* Directions for this task *
In the entries below, the lines from the one with "You are a GUI" through the one with "The image size is (858, 587)." are to be copied exactly; both ends count.

* Available records *
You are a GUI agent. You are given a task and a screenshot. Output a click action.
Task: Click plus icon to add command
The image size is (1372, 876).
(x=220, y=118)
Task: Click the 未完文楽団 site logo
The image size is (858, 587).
...
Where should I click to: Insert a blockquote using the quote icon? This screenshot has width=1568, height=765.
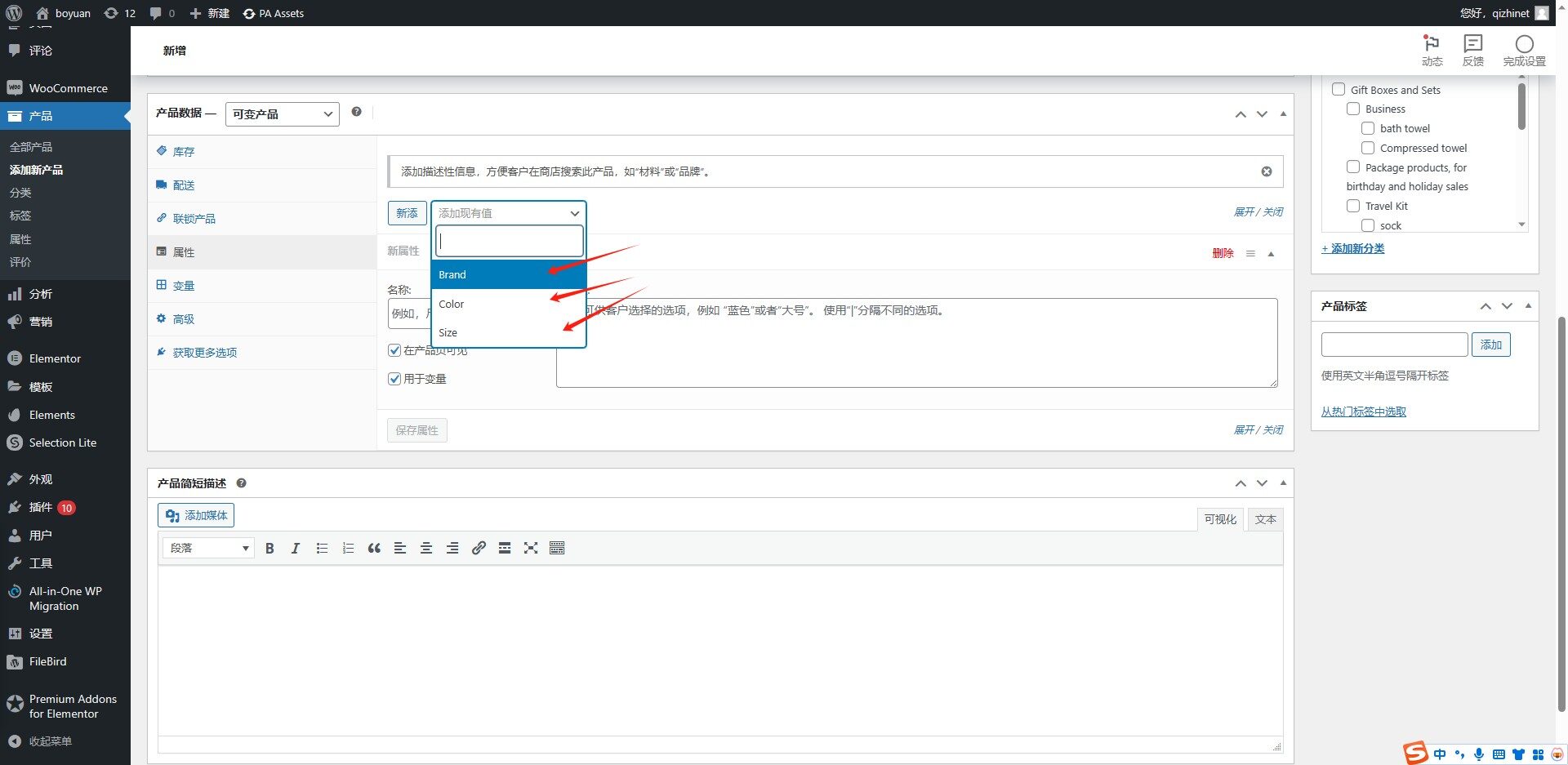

* Answer box *
You are a GUI agent. You are given a task and a screenshot. Output a click action.
Task: Click plus icon to add command
The image size is (1372, 876).
(x=220, y=118)
Task: Click the 未完文楽団 site logo
The image size is (858, 587).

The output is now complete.